Ausgangspunkt war eine Vernichtung von Michael Jürgs durch den Hausherrn, in der er unter anderem folgenden Jürgs-Satz zitierte:

Netztrojaner sind nicht wie die Bewohner Trojas Angegriffene, sondern Angreifer. Sie werden im Kern, dem Quellcode, gezielt zur Eroberung fremder Computerprogramme eingesetzt.

Kommentatorin Helen hakt dort ein:

Einer sollte Jürgs mal erklären, dass Trojaner nach dem Holzpferd benannt sind und nicht nach den Einwohnern von Troja. Und im Kern, dem Quellcode des Pferds: Feindliche Griechen!

Kommentator Tilman_s sekundiert:

Weil mit Trojaner ja nicht die Bewohner Trojas gemeint sind, sondern Trojanische Pferde, und das *waren* die Angreifer.

Was nun allerdings mehrere neue Probleme aufwirft. Was immer mit „Trojaner“ auch „gemeint“ ist – genannt werden so die Bewohner Trojas. Zudem gab es natürlich nicht Trojanische Pferde, sondern nur genau ein Trojanisches Pferd, und das wiederum war nicht „Angreifer“, sondern das Versteck der Angreifer. Sollte am Ende Jürgs doch irgendwie recht haben?
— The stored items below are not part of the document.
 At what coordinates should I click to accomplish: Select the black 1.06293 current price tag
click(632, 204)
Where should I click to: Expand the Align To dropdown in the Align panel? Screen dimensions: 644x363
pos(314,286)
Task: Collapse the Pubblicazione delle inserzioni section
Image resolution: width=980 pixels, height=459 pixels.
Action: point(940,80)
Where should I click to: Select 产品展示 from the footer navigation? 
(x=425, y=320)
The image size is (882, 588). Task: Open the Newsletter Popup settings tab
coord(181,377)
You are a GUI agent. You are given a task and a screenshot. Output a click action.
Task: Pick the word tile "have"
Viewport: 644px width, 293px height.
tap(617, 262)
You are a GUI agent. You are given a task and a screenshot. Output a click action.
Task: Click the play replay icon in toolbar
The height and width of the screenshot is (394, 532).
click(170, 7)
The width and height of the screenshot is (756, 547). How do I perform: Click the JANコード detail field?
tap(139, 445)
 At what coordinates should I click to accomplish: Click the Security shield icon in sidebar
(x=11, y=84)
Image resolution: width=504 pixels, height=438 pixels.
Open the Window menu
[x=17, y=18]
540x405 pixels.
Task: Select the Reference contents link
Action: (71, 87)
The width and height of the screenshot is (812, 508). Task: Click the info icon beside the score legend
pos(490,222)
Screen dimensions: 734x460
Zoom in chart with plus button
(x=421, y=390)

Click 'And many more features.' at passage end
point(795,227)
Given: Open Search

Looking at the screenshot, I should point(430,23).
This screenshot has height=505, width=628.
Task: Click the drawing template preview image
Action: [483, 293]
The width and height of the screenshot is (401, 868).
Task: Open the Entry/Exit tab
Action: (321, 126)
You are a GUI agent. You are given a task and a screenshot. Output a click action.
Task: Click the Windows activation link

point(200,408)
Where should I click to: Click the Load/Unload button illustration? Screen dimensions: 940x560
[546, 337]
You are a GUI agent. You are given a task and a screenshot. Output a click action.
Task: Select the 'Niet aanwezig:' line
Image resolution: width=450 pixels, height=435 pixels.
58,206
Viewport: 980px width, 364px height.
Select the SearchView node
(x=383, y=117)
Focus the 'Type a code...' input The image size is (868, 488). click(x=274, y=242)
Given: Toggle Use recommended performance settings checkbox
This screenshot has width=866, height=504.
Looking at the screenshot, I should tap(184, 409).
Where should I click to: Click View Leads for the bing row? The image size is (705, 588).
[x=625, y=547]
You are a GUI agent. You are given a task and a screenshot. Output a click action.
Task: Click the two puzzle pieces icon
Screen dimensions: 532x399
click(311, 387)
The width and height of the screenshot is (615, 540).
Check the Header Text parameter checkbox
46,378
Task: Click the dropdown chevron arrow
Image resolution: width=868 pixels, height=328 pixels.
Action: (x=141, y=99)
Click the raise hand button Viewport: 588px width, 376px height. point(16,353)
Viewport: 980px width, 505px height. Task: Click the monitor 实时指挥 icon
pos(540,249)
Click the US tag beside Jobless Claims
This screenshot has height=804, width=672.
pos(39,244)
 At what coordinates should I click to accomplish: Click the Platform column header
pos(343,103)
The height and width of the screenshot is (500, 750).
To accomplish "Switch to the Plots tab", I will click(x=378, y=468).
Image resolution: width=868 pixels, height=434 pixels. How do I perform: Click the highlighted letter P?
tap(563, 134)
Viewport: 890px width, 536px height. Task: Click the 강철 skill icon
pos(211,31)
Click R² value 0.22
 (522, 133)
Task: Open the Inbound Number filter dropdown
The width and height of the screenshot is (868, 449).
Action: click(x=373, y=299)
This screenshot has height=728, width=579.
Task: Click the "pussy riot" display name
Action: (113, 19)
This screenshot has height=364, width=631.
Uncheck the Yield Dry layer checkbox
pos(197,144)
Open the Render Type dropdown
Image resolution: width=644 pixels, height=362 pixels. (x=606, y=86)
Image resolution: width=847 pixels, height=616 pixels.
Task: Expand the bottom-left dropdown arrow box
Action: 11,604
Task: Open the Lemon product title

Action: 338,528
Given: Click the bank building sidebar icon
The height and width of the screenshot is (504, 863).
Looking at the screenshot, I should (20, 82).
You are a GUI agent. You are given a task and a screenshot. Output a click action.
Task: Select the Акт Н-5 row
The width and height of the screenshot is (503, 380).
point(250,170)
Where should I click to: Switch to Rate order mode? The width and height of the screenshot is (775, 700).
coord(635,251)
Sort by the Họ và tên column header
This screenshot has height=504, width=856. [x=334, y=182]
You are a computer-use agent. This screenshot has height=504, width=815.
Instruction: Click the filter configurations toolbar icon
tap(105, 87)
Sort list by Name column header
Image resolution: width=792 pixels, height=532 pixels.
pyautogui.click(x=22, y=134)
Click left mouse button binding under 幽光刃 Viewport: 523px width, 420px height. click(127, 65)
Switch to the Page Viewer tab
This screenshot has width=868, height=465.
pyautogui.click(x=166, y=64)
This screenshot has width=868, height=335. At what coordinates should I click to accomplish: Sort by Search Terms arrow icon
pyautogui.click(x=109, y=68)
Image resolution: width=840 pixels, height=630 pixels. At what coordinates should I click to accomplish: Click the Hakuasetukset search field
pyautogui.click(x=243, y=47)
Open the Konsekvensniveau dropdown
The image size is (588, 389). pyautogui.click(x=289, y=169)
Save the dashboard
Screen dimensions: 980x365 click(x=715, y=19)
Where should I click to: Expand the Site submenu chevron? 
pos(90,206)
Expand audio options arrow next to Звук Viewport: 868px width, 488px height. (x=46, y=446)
Natürlich nicht, erklärt Kommentator Matthias – indem er die Schuld an der Trojanerverwirrung auf eine falsche Eindeutschung schiebt:

Das englische „Trojan“ (=Trojaner) ist nun mal eine Verkürzung des früher durchaus gebräuchlichen „Trojan horse“ (=Trojanisches Pferd) und bezeichnet damit sehr wohl den Angreifer und nicht den Angegriffenen. … Die deutsche Bezeichnung müsste ja streng genommen „ein Trojanisches“ (analog zu „ein Helles“) lauten).

Stimmt. Dürfte allerdings schwer sein, das nachträglich noch zu ändern. Nicht nur, weil Wortkombinationen wie „Bundestrojanisches“ ziemlich komplex werden, sondern auch, weil das „Trojanische“ nicht gut für sich alleine steht: Als geborenes Adjektiv verlangt es nach einem Substantiv, auf das es sich beziehen kann. Das „Helle“, mit dem Matthias es vergleicht, kann für sich alleine auch nur stehen, wenn aus dem Kontext, zum Beispiel dem Standort Kneipe, klar ist, dass es sich um ein Bier handelt. Die Ausspäh-Programme hingegen haben ein Eigenleben entwickelt, aus dem heraus kein weiterer Zusatz wie „Trojanische Software“ oder „Trojanisches Programm“ mehr nötig ist.

Also ist es wohl doch besser, wir vergewaltigen die Geschichte, und nicht die Sprache. Wenn Jürgse das nicht verstehen, ist das vermutlich ein notwendiges, aber kleineres Übel.